When considering investing in property at some stage you will have to make a decision between the different types of real estate on the market – from duplexes and townhouses, semi and fully detached houses to existing and off the plan apartments. Each type of property has merits depending on your investment strategy and your budget. However most professional property investors believe that at the moment apartments, and specifically off the plan developments, can offer the widest range of benefits for those looking to invest in real estate for the first time.
It is helpful to look at two specific types of property – established houses and new apartments – to get an indication of the arguments for and against investing in these types of real estate.
Traditionally houses with large blocks of land in suburban areas were considered a good investment because it was argued that the value of the land was worth more than apartment blocks on small parcels of land. House and land would appreciate more over time, whereas owning an apartment only meant that your asset was worth only a particular percentage of the overall land value.
Professional property investors now believe that buying an off the plan apartment in an inner city suburb, where land may be at a premium, is a better investment option because ultimately your “land-to-asset ratio” will be higher than the land in a suburban area over time. Either way, whether you’re considering houses or apartments, one of the most important property investment tips is to always buy in areas of high demand and with a relatively short supply of land such as inner city locations.

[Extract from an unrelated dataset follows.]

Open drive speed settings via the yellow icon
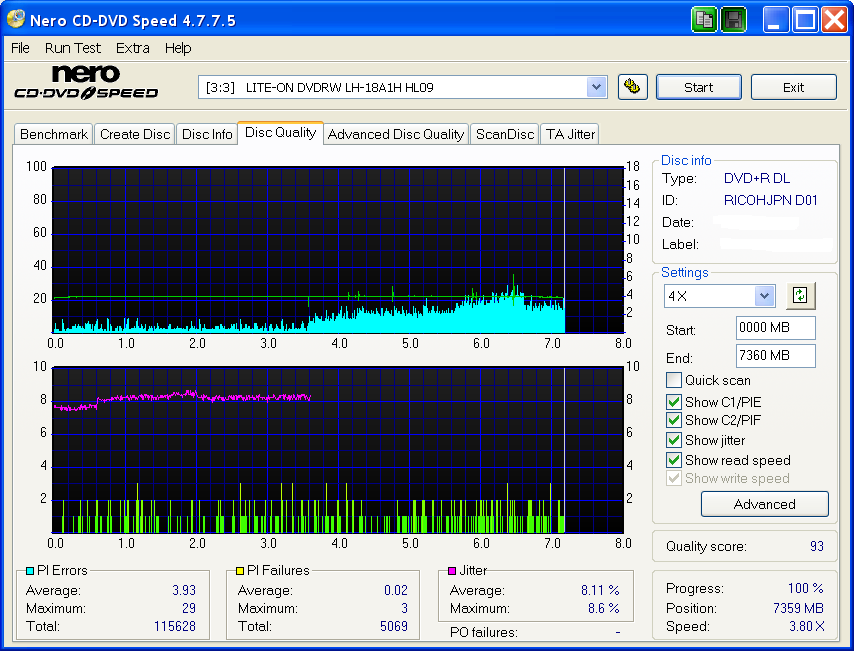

Apartments Outperforming Houses
Property commentators such as John McGrath have recently pointed to an interesting trend in which there is a steady increase in appreciation of prices of apartments over houses[i]. As a growing phenomenon over the past 10 years, apartments are supplanting the traditional “quarter acre suburban block” dream of property ownership, and are being seen as more affordable and convenient options. If looked at on a 5-year basis, apartment prices have grown an average of 7.4%, with house prices growing at an average of 7.1%. Analysts believe there are several significant factors driving this growth, including:
- The increasing affordability of new and off the plan apartments when compared with houses, with some commentators suggesting that median apartment prices can be almost 30% cheaper in major capital cities than comparable houses[ii].
- A changing demographic, with more 1 and 2 person households predicted to reach record numbers over the coming years – the Australian Bureau of Statistics states that smaller households will increase to almost 3 or 4 million people by 2026, up from 1.8 million people in 2001. Smaller households will require smaller homes, with inner city apartments near transport and amenities being high on the priority list.
It is also argued that rental yields will be higher for inner city apartments than houses – currently stated at 4.8% annually for apartments and 4% for houses – because they are normally built in highly desirable locations, near to transport, shopping, entertainment and educational facilities. Ultimately these factors are really the keys to the comparisons between apartments and houses as investments, as prices for apartments in remote and rural locations do not reflect the overall trend in higher price appreciation or rental income.
In terms of a long term strategy of investing in property this is great news for first time investors and those looking to build a property portfolio. New developments built within the major centres of Sydney, Melbourne, Perth, Adelaide and Brisbane will become the sort-after property of the future, both for those looking to purchase and for people looking to rent. Finding the right apartment can mean taking advantage of the changing nature of Australia’s demographics and our increasing desire to be “close to the action”.